Wyoming College Discovers World’s Highest Buffalo Jump
DUBOIS, WYO. —They found the first bit of evidence before they left the parking lot. Flakes of rock and arrowheads littered the ground, easily missed by the casual observer but striking signs of prehistoric life to the trained eye.
Students from Central Wyoming College were buoyed by their finds on the 25-mile trek from a trailhead outside Dubois to the edge of Wyoming’s biggest glaciers. But then, at the top of the state, where harsh winds blow away deep snow and temperatures are often frigid, they discovered something none of them expected: a bison jump.
More specifically, the highest elevation bison jump ever recorded in North America.
“The conventional wisdom 30 years ago was that Indians didn’t go into the mountains,” said Todd Guenther, a professor of anthropology and history at CWC who helped uncover the jump. “Now Wyoming researchers have documented that yes, indeed, they did go in the mountains and spent a lot of time there and lived a pretty good life.”
The group discovered the jump as part of CWC’s new Interdisciplinary Climate Change Expedition, which takes students into the Wind River Range to study the mountains’ rapidly shrinking glaciers and their relationship with humans past and present. Guenther will discuss their archaeological findings Thursday at the Buffalo Bill Center of the West in Cody.
Guenther knew the group of students would find signs of prehistoric life. His field school went in armed with a Forest Service archaeology permit planning to survey ancient campsites identified by past groups.
When they reached the toe of the Dinwoody Glacier, they began to find campsites dating back to 11,500 years ago.
“What we have is this continuous record of human presence at high elevations — 10,000, 11,000 or 12,000 feet above sea level,” he said. “It goes back to the first people who inhabited North America.”
The group stumbled on signs of the bison jump — a cliff or precipice where native peoples drove the animals to their deaths — toward the end of their first session in the summer of 2015, said Morgan Robins, a Lander students now studying at the University of Wyoming. They found countless cultural material – arrowheads, stone tool fragments and hunting blinds – and then followed the material down to the Burrow Flats area for continued reconnaissance.
“Another student found a cairn and then found another and another and followed it until Todd and the other student hit a precipice and that’s when it hit Todd that it was something way more than they originally thought,” Robins said. “They went down into the possible butchering area and saw all the flakes and Todd realized it was a bison jump.”
Lichen growth on the cairns – or rock towers – helped prove they were prehistoric.
The line of stacked cairns was about a mile long, and was dotted with hunting blinds where early people hid and pushed the animals forward, Guenther said.

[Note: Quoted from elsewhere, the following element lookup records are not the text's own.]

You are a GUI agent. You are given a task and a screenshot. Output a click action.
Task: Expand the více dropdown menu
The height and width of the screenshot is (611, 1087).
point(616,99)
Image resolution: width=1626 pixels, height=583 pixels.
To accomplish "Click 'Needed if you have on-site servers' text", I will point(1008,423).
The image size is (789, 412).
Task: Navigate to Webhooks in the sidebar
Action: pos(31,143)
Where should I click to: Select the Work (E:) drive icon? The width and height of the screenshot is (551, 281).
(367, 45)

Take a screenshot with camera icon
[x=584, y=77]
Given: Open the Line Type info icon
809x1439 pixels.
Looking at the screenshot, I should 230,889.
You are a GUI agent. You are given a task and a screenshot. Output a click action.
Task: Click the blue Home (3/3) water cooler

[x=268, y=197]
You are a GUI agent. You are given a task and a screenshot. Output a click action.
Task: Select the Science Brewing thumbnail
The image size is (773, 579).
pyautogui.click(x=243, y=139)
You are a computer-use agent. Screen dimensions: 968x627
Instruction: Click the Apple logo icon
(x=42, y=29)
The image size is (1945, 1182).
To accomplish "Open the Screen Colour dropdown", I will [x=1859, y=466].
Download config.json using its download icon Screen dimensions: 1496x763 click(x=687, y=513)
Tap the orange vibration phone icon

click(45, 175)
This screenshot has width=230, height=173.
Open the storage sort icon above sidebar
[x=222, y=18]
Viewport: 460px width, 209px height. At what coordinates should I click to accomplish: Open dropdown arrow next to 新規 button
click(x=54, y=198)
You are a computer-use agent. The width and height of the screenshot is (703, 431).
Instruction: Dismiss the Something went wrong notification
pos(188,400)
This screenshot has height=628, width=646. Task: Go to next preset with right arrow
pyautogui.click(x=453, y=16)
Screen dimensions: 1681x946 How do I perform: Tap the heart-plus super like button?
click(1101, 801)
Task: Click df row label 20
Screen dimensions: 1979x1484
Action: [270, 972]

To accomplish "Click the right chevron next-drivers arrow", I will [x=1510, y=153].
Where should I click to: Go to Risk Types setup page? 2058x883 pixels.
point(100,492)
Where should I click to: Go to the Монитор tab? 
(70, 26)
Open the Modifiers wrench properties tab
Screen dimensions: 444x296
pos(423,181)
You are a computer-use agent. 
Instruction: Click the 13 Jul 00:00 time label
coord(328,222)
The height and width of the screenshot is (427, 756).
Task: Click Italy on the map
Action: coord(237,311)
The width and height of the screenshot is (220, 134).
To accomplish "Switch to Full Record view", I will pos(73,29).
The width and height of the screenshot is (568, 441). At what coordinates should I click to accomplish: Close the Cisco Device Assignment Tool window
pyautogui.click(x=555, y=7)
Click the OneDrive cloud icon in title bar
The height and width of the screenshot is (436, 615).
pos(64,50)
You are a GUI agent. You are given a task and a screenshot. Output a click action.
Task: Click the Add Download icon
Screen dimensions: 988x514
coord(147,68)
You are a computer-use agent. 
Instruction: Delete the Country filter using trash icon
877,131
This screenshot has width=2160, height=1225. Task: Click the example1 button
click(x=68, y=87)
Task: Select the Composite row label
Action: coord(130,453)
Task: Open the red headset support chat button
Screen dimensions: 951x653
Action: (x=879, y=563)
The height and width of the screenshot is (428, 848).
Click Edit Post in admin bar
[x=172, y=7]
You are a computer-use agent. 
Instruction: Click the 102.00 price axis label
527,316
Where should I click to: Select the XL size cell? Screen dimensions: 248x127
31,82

Two shaman structures, which were holes in the ground surrounded by stones, rested near each end of the drive line. People used the pits to pray to spirits for a successful hunt, he said.
At the bottom of the precipice was an area with thousands of stone artifacts.
“It’s where we suspect the animals were butchered and processed,” he said.
Discovery of the bison jump is also helping solidify a theory of Guenther’s: early people lived at high elevations throughout the year. Up until now, most scholars believe early humans spent summers in the mountains and winters below in the plains.